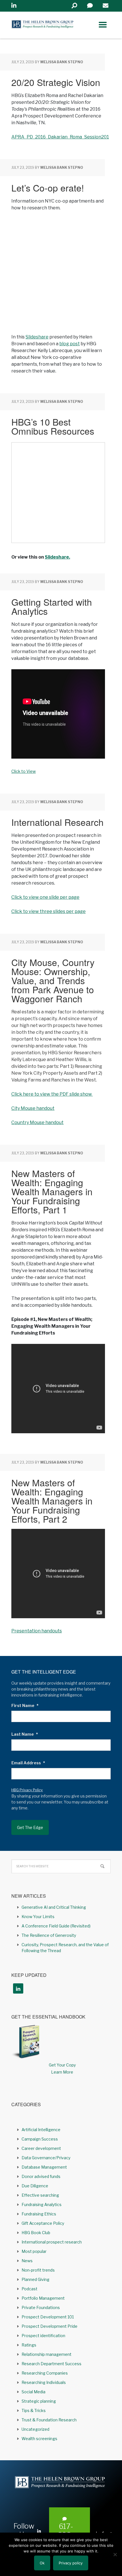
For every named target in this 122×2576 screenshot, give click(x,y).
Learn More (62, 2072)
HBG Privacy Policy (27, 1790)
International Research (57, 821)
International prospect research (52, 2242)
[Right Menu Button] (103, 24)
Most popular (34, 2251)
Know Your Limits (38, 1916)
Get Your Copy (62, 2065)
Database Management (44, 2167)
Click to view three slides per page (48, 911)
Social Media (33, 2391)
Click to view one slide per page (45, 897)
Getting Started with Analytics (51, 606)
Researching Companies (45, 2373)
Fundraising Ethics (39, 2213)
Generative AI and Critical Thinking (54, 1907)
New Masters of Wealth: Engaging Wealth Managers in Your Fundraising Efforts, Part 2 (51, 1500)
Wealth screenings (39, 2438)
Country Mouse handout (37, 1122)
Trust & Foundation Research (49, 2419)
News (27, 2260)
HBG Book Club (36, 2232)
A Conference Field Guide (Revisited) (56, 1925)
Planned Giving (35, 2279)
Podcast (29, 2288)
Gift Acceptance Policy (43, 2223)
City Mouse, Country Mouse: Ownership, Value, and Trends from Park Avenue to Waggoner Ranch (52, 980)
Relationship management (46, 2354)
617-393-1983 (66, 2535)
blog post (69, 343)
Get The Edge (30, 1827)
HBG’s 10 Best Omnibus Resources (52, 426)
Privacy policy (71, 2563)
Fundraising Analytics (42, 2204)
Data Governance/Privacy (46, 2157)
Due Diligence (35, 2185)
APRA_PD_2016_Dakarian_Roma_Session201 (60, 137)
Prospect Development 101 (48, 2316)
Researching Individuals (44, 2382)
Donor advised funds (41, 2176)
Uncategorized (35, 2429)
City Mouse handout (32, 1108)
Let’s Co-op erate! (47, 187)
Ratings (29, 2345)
--*--
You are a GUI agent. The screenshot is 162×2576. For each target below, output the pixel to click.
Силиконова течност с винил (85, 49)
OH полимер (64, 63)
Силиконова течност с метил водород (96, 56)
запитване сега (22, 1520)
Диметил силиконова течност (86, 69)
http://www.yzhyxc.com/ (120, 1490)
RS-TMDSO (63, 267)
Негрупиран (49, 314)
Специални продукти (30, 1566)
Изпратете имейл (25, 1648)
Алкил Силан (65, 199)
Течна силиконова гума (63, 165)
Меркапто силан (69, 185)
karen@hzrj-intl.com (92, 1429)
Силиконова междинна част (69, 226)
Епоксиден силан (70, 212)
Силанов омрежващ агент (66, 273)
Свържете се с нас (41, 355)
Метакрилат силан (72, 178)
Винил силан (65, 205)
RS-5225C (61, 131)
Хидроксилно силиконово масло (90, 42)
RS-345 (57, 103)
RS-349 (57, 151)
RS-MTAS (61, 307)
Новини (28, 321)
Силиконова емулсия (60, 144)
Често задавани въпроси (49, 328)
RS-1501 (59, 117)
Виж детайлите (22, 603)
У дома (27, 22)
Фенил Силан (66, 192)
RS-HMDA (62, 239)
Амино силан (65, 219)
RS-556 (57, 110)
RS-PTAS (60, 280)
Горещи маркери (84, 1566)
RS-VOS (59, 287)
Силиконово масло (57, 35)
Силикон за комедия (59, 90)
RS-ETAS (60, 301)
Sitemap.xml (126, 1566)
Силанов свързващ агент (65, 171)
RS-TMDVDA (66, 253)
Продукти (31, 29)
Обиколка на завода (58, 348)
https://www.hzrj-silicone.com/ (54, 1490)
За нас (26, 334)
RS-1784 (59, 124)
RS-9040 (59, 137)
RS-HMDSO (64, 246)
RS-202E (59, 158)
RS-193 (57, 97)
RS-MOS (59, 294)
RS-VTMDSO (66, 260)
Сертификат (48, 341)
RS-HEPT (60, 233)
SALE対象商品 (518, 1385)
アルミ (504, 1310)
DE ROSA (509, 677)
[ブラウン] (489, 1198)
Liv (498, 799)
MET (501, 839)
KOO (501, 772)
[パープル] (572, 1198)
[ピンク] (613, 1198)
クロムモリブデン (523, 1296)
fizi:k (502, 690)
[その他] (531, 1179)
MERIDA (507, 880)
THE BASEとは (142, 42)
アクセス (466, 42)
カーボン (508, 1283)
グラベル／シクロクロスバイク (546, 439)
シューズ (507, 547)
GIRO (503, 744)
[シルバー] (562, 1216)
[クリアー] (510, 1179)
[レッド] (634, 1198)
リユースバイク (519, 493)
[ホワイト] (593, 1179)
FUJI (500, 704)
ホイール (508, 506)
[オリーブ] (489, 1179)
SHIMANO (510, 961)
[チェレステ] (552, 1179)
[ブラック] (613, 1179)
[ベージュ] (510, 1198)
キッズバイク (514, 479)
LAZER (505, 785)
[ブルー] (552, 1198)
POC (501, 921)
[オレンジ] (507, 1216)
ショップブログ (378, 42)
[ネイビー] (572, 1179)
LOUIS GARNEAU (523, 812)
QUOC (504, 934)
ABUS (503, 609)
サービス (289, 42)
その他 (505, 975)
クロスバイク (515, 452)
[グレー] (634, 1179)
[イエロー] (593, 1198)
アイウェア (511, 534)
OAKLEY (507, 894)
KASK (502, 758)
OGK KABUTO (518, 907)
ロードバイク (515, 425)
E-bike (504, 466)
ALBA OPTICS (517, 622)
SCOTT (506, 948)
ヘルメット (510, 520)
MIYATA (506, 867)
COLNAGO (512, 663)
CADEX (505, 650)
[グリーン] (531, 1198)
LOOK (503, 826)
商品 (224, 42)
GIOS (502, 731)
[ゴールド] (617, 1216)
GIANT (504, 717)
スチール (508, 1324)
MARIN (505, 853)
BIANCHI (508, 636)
--*--
## TRY IT
Of the lines above, output exactly those from the line bearing "City Mouse, Country" through the line bearing "Privacy policy (71, 2563)", inclusive.

## WRITTEN ANSWER
City Mouse, Country Mouse: Ownership, Value, and Trends from Park Avenue to Waggoner Ranch (52, 980)
Relationship management (46, 2354)
617-393-1983 (66, 2535)
blog post (69, 343)
Get The Edge (30, 1827)
HBG’s 10 Best Omnibus Resources (52, 426)
Privacy policy (71, 2563)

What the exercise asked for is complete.